> **OBIETTIVO DELL'ESERCIZIO**
Riprendi l'intervista ad Alessandro Cortese sul romanzo “La mafia nello zaino” e proseguila subito dopo l'ultima frase riportata.

> **BRANO PROPOSTO**
++++++++

Intervista [Autore] 25/01/2022 12:00:00

🌱 In occasione della pubblicazione del libro di Alessandro Cortese, “La mafia nello zaino” - Il bimbo, il nano e l’assassino - in libreria dal 27 gennaio 2022, abbiamo intervistato per voi l’autore. Buona lettura.

🎤👇👀

Ciao Alessandro, “La mafia nello zaino” è la tua prima pubblicazione con Il ramo e la foglia edizioni, potresti presentarti brevemente ai nostri lettori?

Ho l’abitudine di scrivere romanzi piuttosto lunghi, quindi quando mi si chiede di essere breve vado in difficoltà!
Sono una persona tutto sommato normale, con il dono di ascoltare le storie praticamente da sempre: quando ero bambino, ricordo che leggevo i fumetti di Topolino e sentivo i personaggi parlare ciascuno con voce diversa; una volta chiesi a mio padre se capitasse anche a lui, mi rispose di no e capii che doveva essere una cosa mia. Poi mi dissi che magari c’erano anche altre voci, da ascoltare, dentro di me… voci di personaggi miei. Così iniziai a farlo e siamo arrivati a oggi: “La mafia nello zaino” è il quarto romanzo che pubblico ma ho perso il conto di quanti ne ho scritti e stanno nei miei cassetti.


Quali sono i tuoi autori di riferimento e le tue letture preferite?

Dipende dal momento: a 14 anni il mio autore di riferimento era Kafka. A 18, Tolkien. Calvino, negli anni universitari. Poi Saramago… e infine gli americani. Probabilmente, oggi direi Palahniuk. Palahniuk, per me, è il più grande autore di narrativa vivente.

++++++++

> **DATI**
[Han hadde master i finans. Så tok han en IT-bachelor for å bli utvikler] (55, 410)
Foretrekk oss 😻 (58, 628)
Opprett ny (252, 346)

++++++++

> **RISPOSTA SCRITTA**
Ci parli brevemente delle tue precedenti pubblicazioni?

Farò di più! Vi parlerò anche delle prossime!
Ho scritto sempre con l’idea di divertirmi… di usare le parole per andare in posti dove, diversamente, non sarei mai andato. Così il primo libro che ho pubblicato, “Eden”, l’ho usato per dare uno sguardo tra le nebbie dove mi immagino sia costruito il paradiso. “Ad lucem”, che di “Eden” era il seguito, rimane per me il libro più complesso che ho progettato, dal punto di vista del meccanismo narrativo… ed è anche il mio più grande rimpianto, perché ha sofferto di una mancanza di tempo, tempo che l’avrebbe migliorato, dovuta alla promessa di rispettare la data di uscita prestabilita.
“Polimnia” è stato il mio primo romanzo storico e star lì, nella sabbia delle Termopoli, tra Greci e Persiani, era per me un onore.
Così com’è stato un onore partecipare alla vita di Tesla e Edison, immergendomi nel secolo scorso e in tutti gli sconvolgimenti che lo hanno reso il secolo più importante della storia dell’umanità… se mai pubblicherò il mio “Tesla”, ne riparlerò.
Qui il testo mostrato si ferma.